Signs of Life, but No Proof

The suburbs have always had a sense of suffocation with their overcrowded houses and self-confined people. With fences to keep out wandering legs and observant eyes, this feeling of isolation becomes magnified. Unsettling feelings surround the empty streets enhanced by the absence of people in a small and overpopulated place. You know the saying: Nothing ever changes in the suburbs. Well it's true! People leave and get replaced by others who are just as reclusive and solitary as their predecessors, it's a never-ending cycle.

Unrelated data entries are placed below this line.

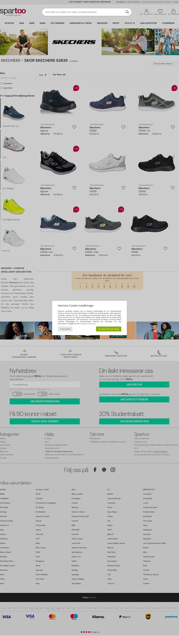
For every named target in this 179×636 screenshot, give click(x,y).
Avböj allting (65, 329)
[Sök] (127, 12)
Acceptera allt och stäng (108, 329)
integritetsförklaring (87, 324)
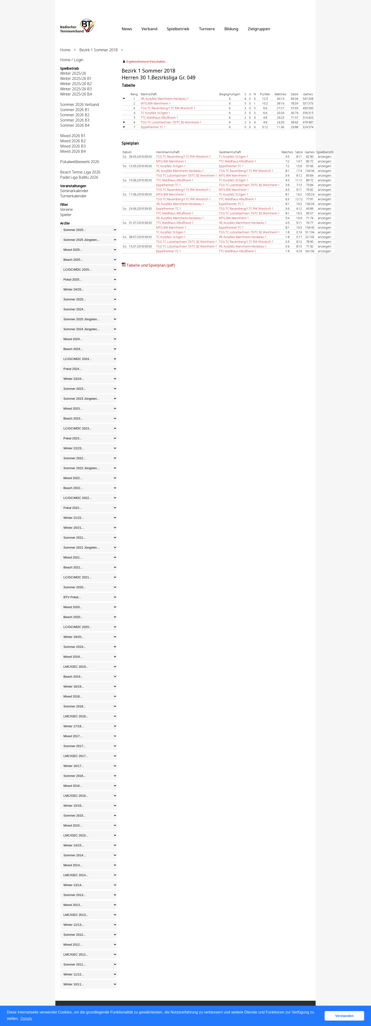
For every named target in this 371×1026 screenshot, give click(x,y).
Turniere (207, 28)
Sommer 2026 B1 (74, 109)
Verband (149, 28)
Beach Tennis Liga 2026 (80, 172)
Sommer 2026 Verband (79, 104)
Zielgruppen (259, 28)
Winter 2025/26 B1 (76, 78)
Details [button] (26, 1019)
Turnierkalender (73, 196)
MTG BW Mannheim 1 (156, 103)
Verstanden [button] (344, 1016)
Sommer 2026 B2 (74, 114)
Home (65, 49)
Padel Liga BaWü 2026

I’ve always felt like an outsider here and it's always led to me questioning so many things like: Is this a feeling that will follow me for as long as I live here? Am I actually the reason for these feelings of isolation? Have I lived here so long that I have become a part of this endless cycle of seclusion? These questions have not found their answers and they probably never will. In the movies, the suburbs are all about community, prosperity, and safety but this town isn’t like the movies. It's not a typical small town where everyone knows your name since you're actually a part of the community and it never will be. The suburbs weren’t designed to be like that, they were designed to have distinctions between property lines with their seemingly “cute” white picket fences. They were supposed to be a place that represented the American ideals of homeownership, education, low crime and complete autonomy. Now this very idea is what makes them so sealed off from the rest of the world. This project looks to document: a suburban community, the quiet that inhabits it, as well as the feelings of seclusion and isolation that have been a part of the suburbs since their inception.